#### [Cose da fare]
a. Riporta il passo dell'articolo su Facebook che si apre con le parole contenenti "Il New York Times racconta" e termina con "fiducia degli utenti.".
b. Riassumi in due frasi l'articolo su Facebook.
c. Prosegui l'articolo su Facebook a partire dal punto in cui si ferma.

#### [Estratto della fonte]
== == ==

Mark Zuckerberg (foto LaPresse)

Le fake news di Facebook

Eugenio Cau

Un’inchiesta del New York Times svela come Zuckerberg e Sandberg hanno fatto circolare più misinformazione (a proprio vantaggio) mentre dicevano di volerla combattere

All’inizio del 2016, quando ancora tutti davano per scontato che Hillary Clinton sarebbe diventata presidente degli Stati Uniti, circolò insistente la voce che Sheryl Sandberg, chief operating officer (coo) di Facebook e braccio destro del ceo Mark Zuckerberg, sarebbe stata nominata segretario al Tesoro. Molti lo videro come un ritorno naturale per Sandberg, che aveva lavorato nell’Amministrazione di Bill Clinton, dopo i lunghi anni trascorsi a fare di Facebook un’azienda multimiliardaria capace di connettere un terzo delle persone sul globo. Nel 2017, dopo la vittoria di Donald Trump, Zuckerberg si lanciò in un tour per tutta l’America, a bere birra nei pub e mungere vitelli nei ranch. Allora, molti immaginarono che stesse preparando la strada per un suo ingresso in politica, magari alla presidenza degli Stati Uniti: Zuck 2020. Ieri il New York Times ha pubblicato un’inchiesta estremamente approfondita sulla leadership e le strategie delle due personalità che più di ogni altra hanno forgiato Facebook, e i dettagli sono a tal punto dannosi che da soli potrebbero uccidere per sempre le ambizioni politiche di Sheryl e Mark, se mai ci fossero state davvero.

 

Il New York Times racconta dall'interno dell'azienda il periodo che va dal 2016 a oggi, il peggiore della storia di Facebook, quello che ha visto accumularsi gli scandali sulle interferenze russe alle elezioni americane, sulla misinformazione rampante, su Cambridge Analytica (senza contare i disastri combinati da Facebook in posti come il Myanmar e l'India, non citati dal giornale americano). È il periodo in cui Facebook ha visto rompersi il consenso politico favorevole intorno all'azienda e intorno all'industria tech, levarsi voci che condannavano il suo monopolio digitale, venire meno la fiducia degli utenti.

 

Il primo punto dell'inchiesta riguarda il periodo intorno alle elezioni americane del 2016, ed è in parte noto: prima ancora del voto, e anche quando, in seguito, Mark Zuckerberg negò drasticamente che il social network fosse stato vittima e facilitatore inconsapevole di un'operazione dell'intelligence russa per influenzare il risultato elettorale, i tecnici di Facebook sapevano dell'interferenza del Cremlino. Lo sapeva quanto meno la Sandberg, che accusò Alex Stamos, allora capo della sicurezza del social network, di aver indagato troppo sulle attività russe, e di avere così reso l'azienda giuridicamente vulnerabile.

== == ==

#### [Dati registrati]
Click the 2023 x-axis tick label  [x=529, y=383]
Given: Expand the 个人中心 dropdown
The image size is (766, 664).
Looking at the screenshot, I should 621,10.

== == ==

#### [Le risposte]
a.
Il New York Times racconta dall'interno dell'azienda il periodo che va dal 2016 a oggi, il peggiore della storia di Facebook, quello che ha visto accumularsi gli scandali sulle interferenze russe alle elezioni americane, sulla misinformazione rampante, su Cambridge Analytica (senza contare i disastri combinati da Facebook in posti come il Myanmar e l'India, non citati dal giornale americano). È il periodo in cui Facebook ha visto rompersi il consenso politico favorevole intorno all'azienda e intorno all'industria tech, levarsi voci che condannavano il suo monopolio digitale, venire meno la fiducia degli utenti.

b. Un'inchiesta del New York Times ricostruisce dall'interno di Facebook il periodo dal 2016 a oggi, il peggiore della sua storia, segnato dagli scandali sulle interferenze russe, sulla misinformazione e su Cambridge Analytica, con dettagli che potrebbero stroncare le ambizioni politiche di Sheryl Sandberg e Mark Zuckerberg. Secondo l'inchiesta, i tecnici di Facebook sapevano dell'interferenza del Cremlino anche quando Zuckerberg la negava, e Sandberg accusò Alex Stamos, allora capo della sicurezza, di aver indagato troppo sulle attività russe.

c.
Da quel momento comincia per Facebook un balletto di ammissioni controvoglia, di comunicati castrati che minimizzano tutti i problemi, e di nuove ammissioni a mezza bocca tutte le volte che i giornalisti scoprono nuove responsabilità e si accorgono che il problema è sempre più esteso.

 

Lo stesso avviene con il caso Cambridge Analytica. Facebook tenta di negare, minimizzare, attirare le colpe sui concorrenti. E quando la dirigenza si accorge che gli scandali stanno danneggiando la reputazione di Facebook, e che le aziende rivali approfittano della crisi per danneggiare il social network, comincia una campagna di influenza che ha numerosi aspetti equivoci, altri risibili. I risibili: quando Tim Cook di Apple comincia a fare campagna sulla privacy e sulla protezione dei dati, Zuckerberg, infuriato, impone a tutti i suoi dirigenti di non utilizzare più i prodotti di Apple. Gli aspetti equivoci: Sandberg comincia una campagna di lobby intensa al Congresso americano, che coinvolge i suoi contatti politici a tutti i livelli, in alcuni casi in modi imbarazzanti: il capo dei democratici al Senato, Chuck Schumer, è da sempre un alleato dell'azienda, e secondo il New York Times ha prevenuto le iniziative anti Facebook dei suoi colleghi in modo così deciso da aver stupito perfino i rappresentanti dell'azienda. Sua figlia Alison lavora come manager nel settore marketing di Facebook.

 

Soprattutto, Sandberg si affida ad alcuni operatori politici, sia democratici sia repubblicani, per mettere in atto strategie di contrasto politico in alcuni casi decisamente scorrete. Facebook comincia a servirsi di un'azienda di consulenze chiamata Definers Public Affairs, che fa pubblicare su siti di news di destra articoli che condannano le presunte pratiche di business scorrette di Apple e di Google, il concorrente più diretto di Facebook. Alcuni di questi articoli sono ripresi da siti populisti e trumpiani come Breitbart. Definers fa circolare anche un report che sostiene che Facebook sia vittima di un movimento globale contro l'azienda sponsorizzato niente meno che da George Soros, il filantropo liberal ebreo. Sui siti di estrema destra, il nome di Soros è un segnale pavloviano di antisemitismo, ma non è questo l'intento di Facebook: semplicemente, Zuckerberg vuole "intorbidire le acque", come dice un membro di Definers al New York Times. Anzi, quando un gruppo di sinistra organizza una protesta durante un evento, Zuckerberg e Sandberg, che sono entrambi ebrei, denunciano i manifestanti alla Anti Defamation League per antisemitismo. Ieri Facebook ha annunciato in un comunicato di aver interrotto ogni relazione con Definers, e ha smentito parte dell'articolo del New York Times dicendo che conterrebbe "numerose inesattezze".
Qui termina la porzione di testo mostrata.